A recent report indicates that Intel's upcoming enthusiast-class Sandy Bridge E-Series processors have been delayed by at least a whole quarter, now slated for a Q4 2011 release.
Previously it was believed that the E-Series would arrive earlier in the year, appearing sometime during Q3 2011. However now there's indication that Intel plans to increase the speed of the current Sandy Bridge platform with faster chips first over the summer before rolling out the elite version for performance machines in the Fall/Winter window.
News of the delay stems from a document acquired by X-bit Labs. According to the paper, the processors will use the LGA2011 socket and offer "extra large cache" to maximize the overall speed of single-threaded and dual-threaded applications, the quad-channel memory controller, and "a number of other enhancements."
The documents also reveals that E-Series processors bearing four or six cores will be paired with the Intel X68 "Patsburg" core-logic set. However platforms based on the 6-core processors will offer external base frequency generators but will keep the clock-speeds of USB, SATA and other buses locked. This will allow users to boost the clock speed of the CPU by increasing the Direct Media Interface (DMI) frequencies.

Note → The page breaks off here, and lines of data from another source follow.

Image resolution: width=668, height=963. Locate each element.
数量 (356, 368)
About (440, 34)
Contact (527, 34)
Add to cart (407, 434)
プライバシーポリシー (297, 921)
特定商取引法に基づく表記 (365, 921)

Before launching the E-Series, Intel will reportedly unleash the Core i7 9-series Extreme Edition processors sometime in Q2 or Q3 2011. Currently Intel has not issued a statement in regards to the leaked document or the release dates contained within this article. X-bit labs also did not provide a scanned version of the document, so until the processor giant steps forth with an official statement, everything is still considered rumor.